Objetivo -> Encuentra en los registros todas las líneas que contienen la palabra "size" y cópialas. Distingue entre mayúsculas y minúsculas.

Filas de un conjunto de datos de localización en pantalla ->
--*--

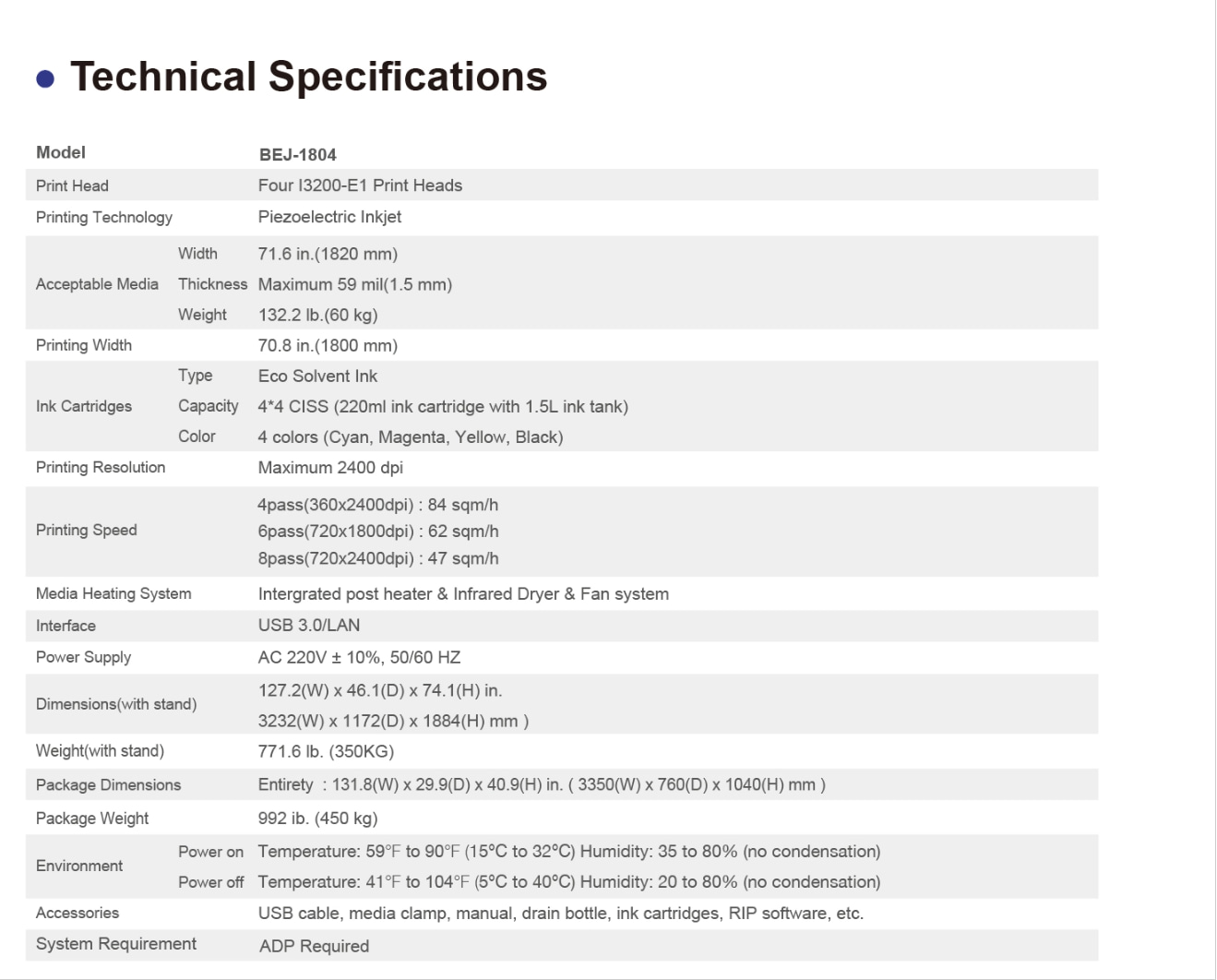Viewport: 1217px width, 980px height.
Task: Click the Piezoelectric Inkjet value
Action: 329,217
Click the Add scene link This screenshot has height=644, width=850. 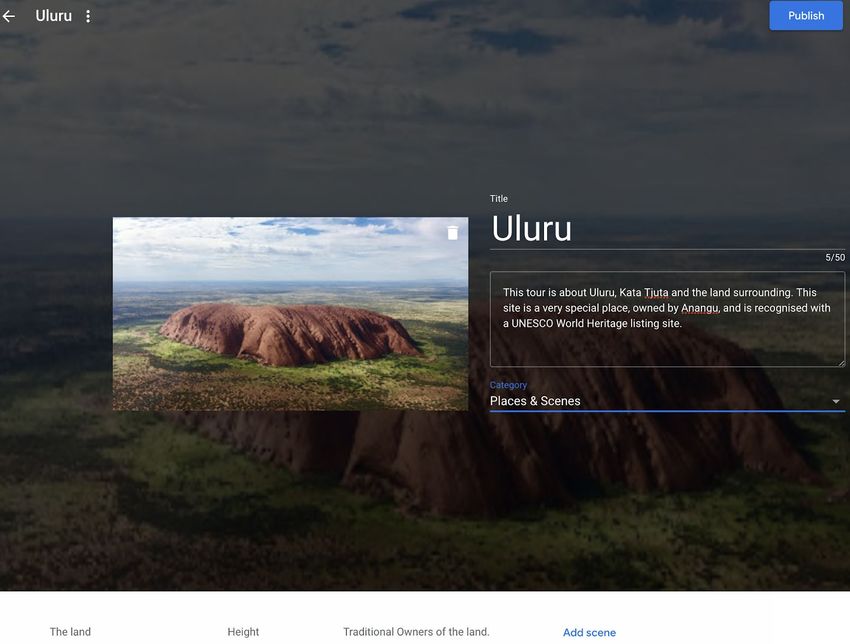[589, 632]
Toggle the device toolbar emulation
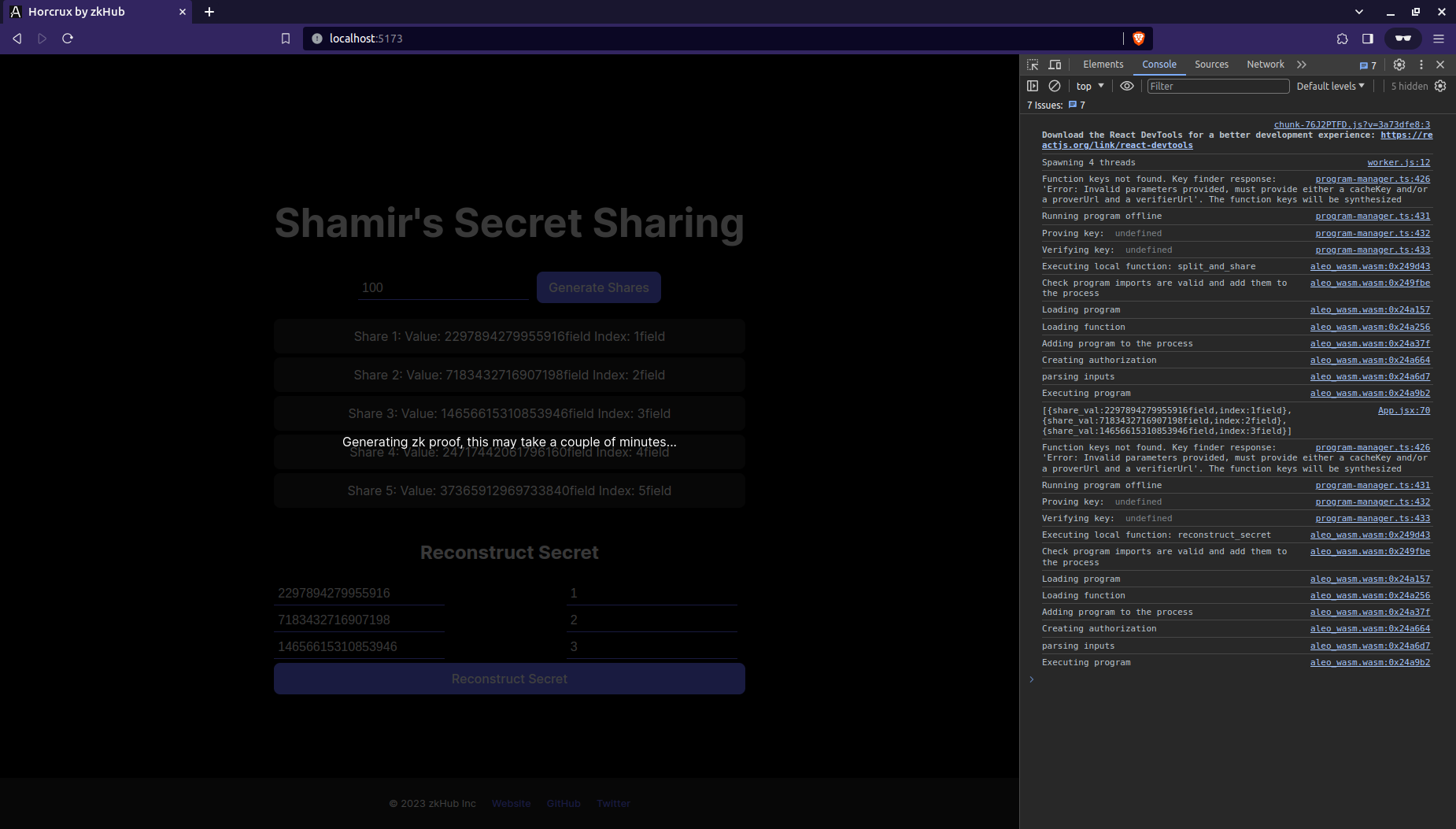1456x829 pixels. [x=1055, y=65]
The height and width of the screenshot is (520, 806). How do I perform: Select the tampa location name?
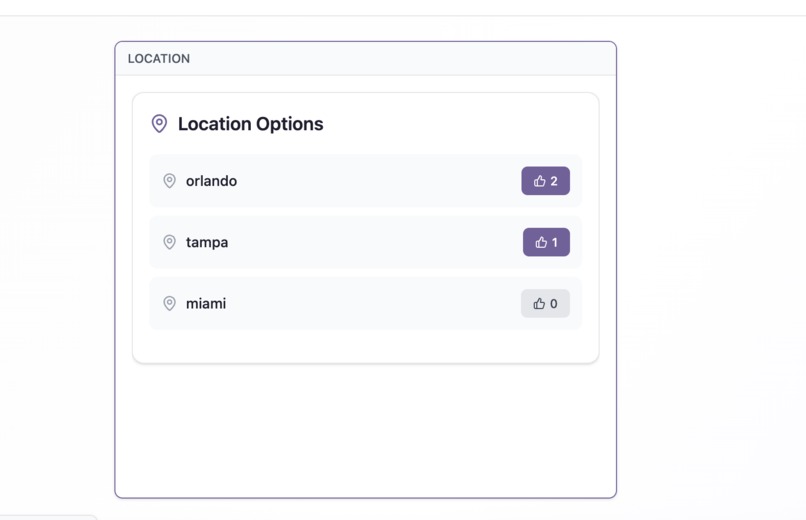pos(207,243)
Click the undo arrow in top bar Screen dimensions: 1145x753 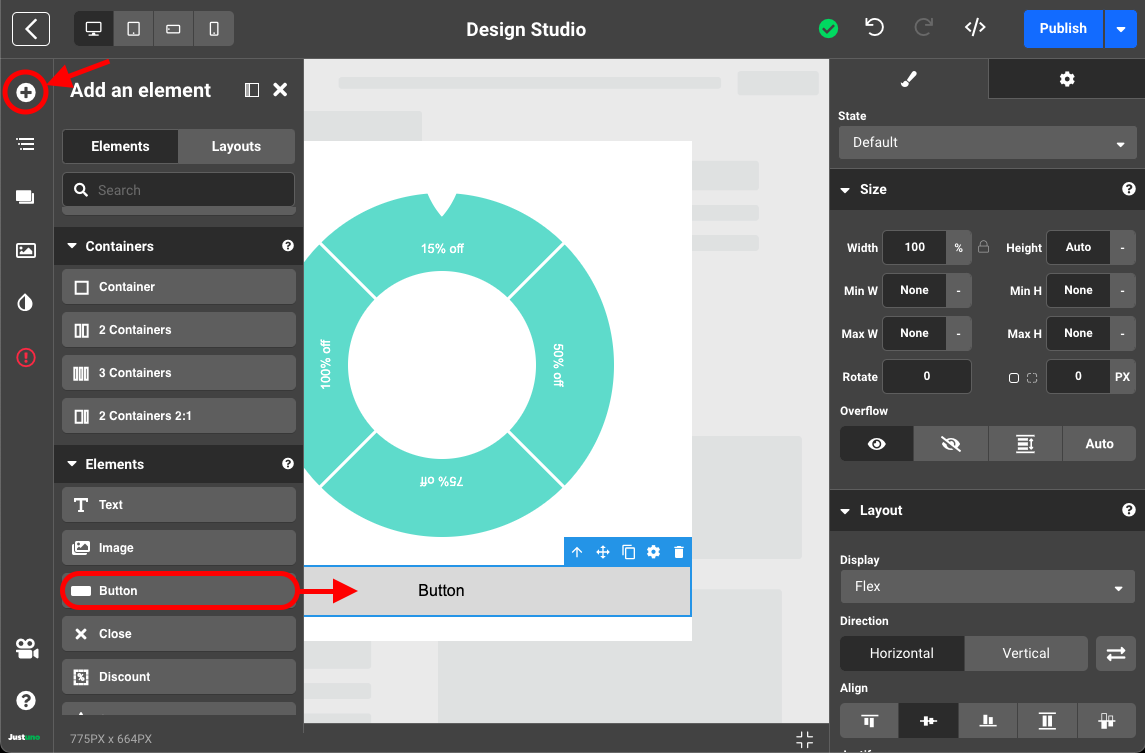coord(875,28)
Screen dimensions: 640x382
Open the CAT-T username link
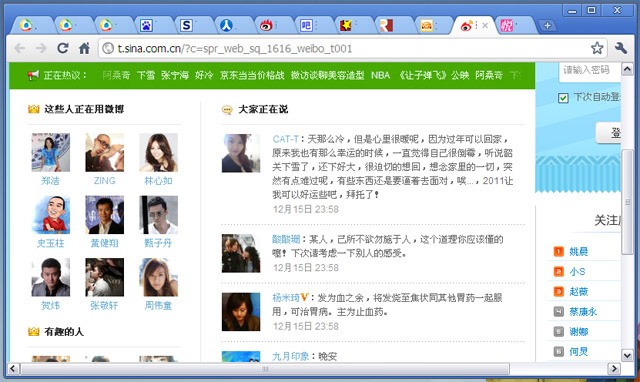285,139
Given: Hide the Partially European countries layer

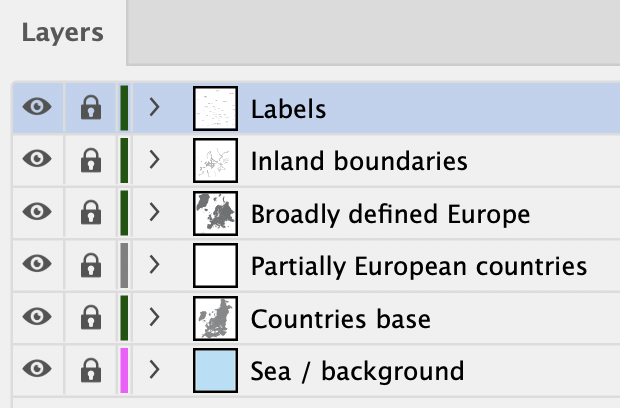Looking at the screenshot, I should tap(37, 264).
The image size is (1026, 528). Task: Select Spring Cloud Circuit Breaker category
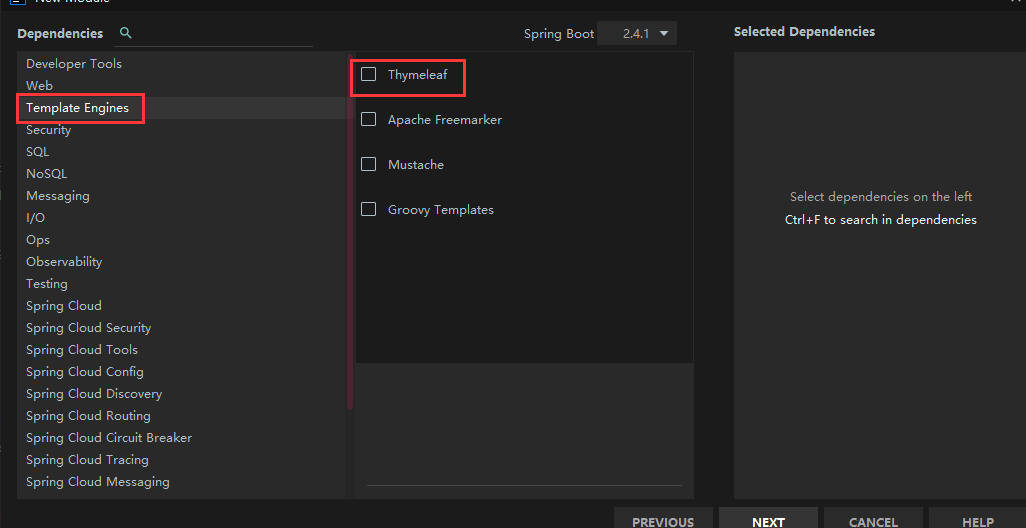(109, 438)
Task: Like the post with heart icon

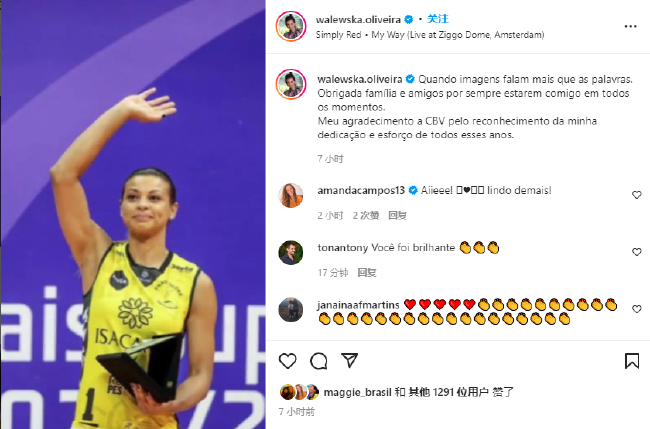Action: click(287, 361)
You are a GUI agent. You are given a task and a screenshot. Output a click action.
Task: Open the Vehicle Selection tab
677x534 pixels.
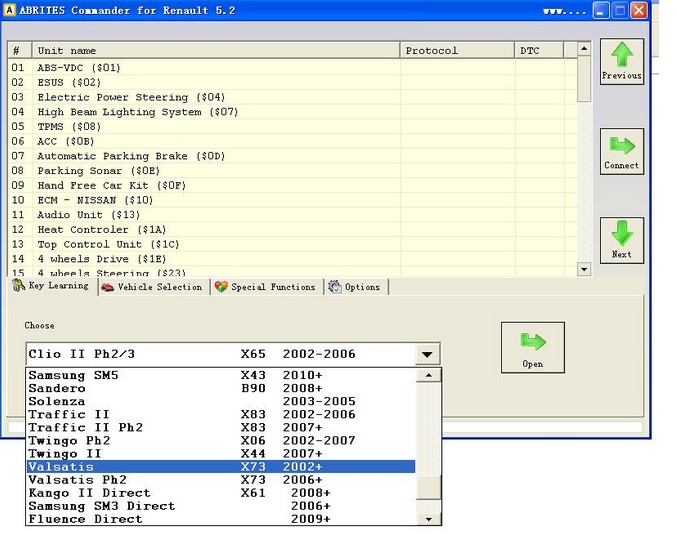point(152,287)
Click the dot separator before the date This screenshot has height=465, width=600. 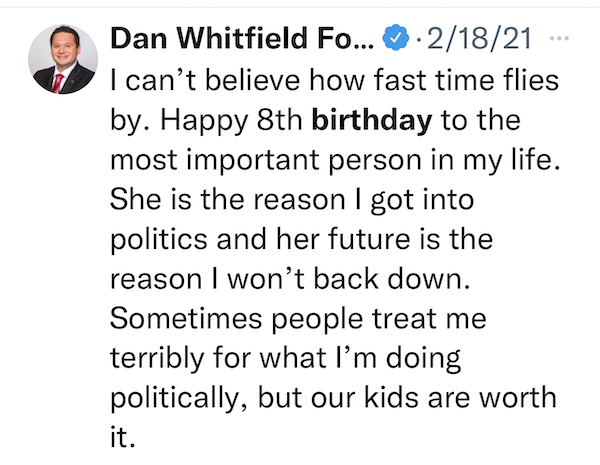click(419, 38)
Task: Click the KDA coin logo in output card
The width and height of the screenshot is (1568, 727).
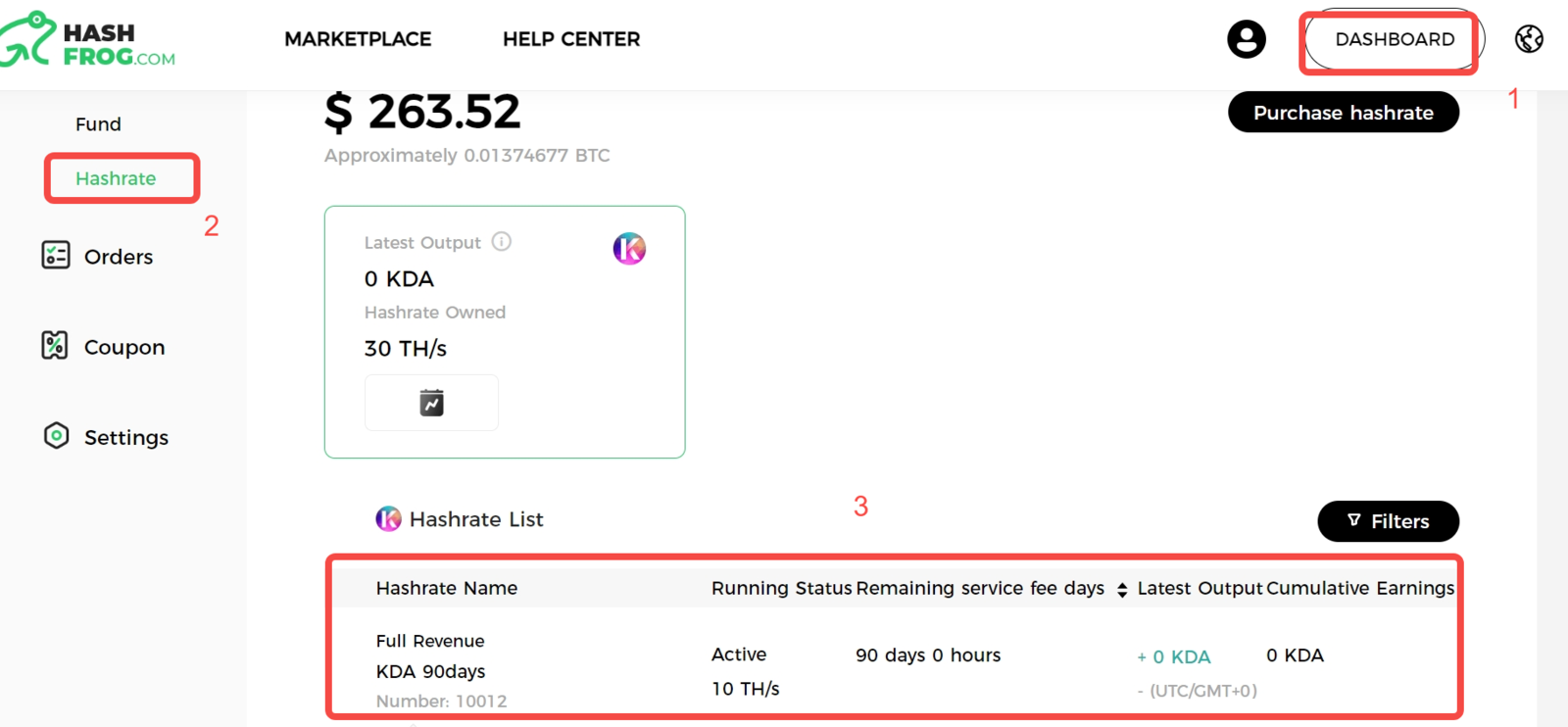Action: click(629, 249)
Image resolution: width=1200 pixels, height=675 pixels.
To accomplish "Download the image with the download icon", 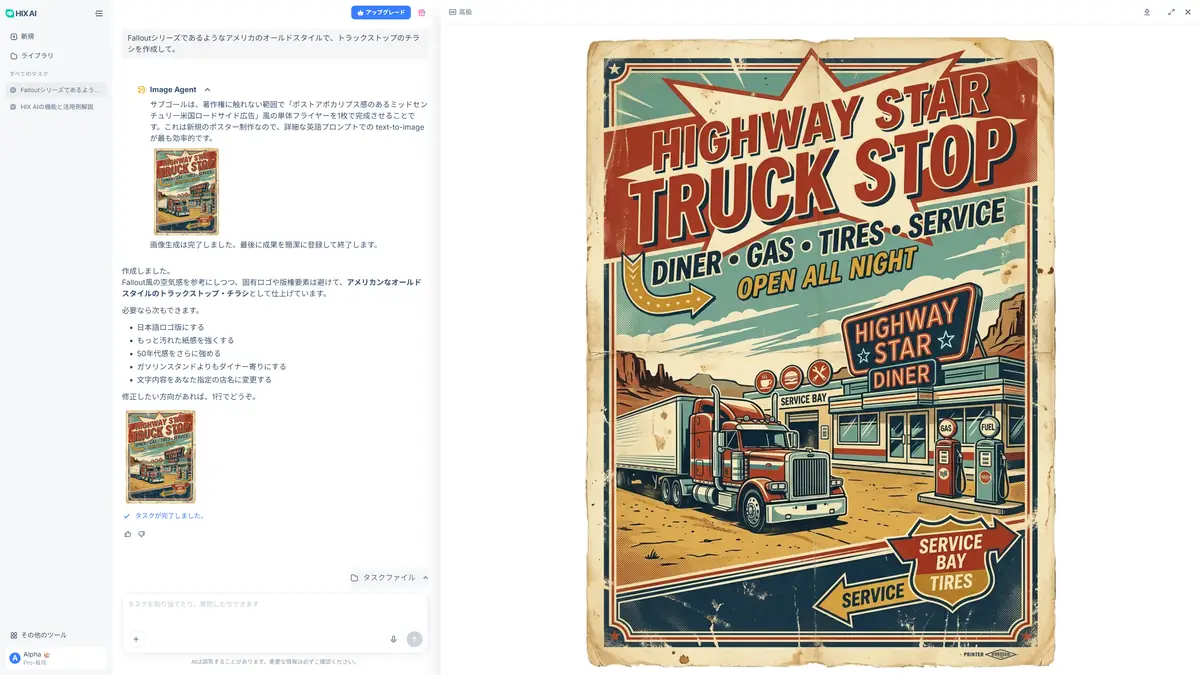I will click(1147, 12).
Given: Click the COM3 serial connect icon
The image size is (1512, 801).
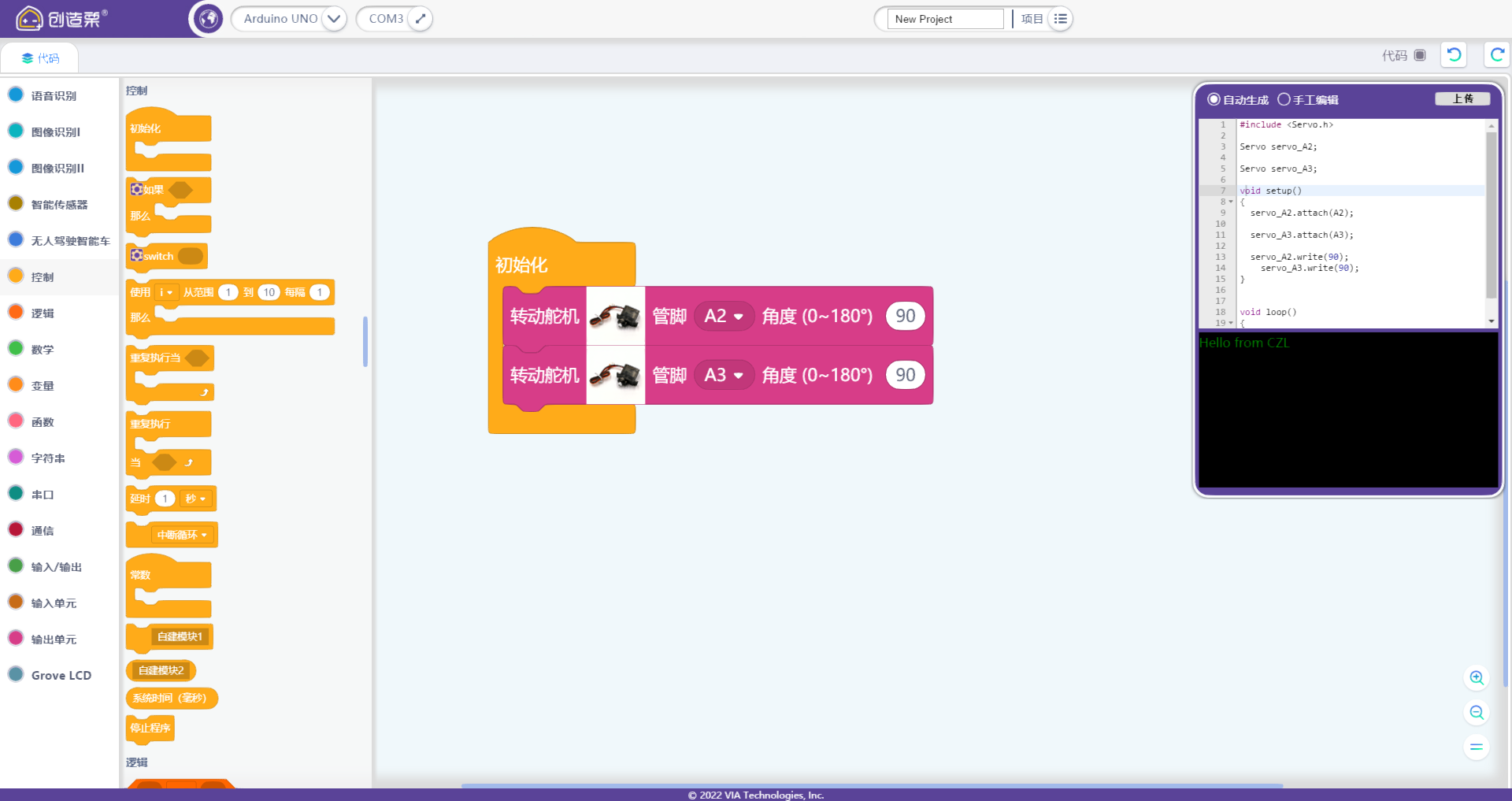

--*--

Respuesta escrita ->
The image size is (1026, 528). Task: Select Spring Cloud Circuit Breaker category
The image size is (1512, 801).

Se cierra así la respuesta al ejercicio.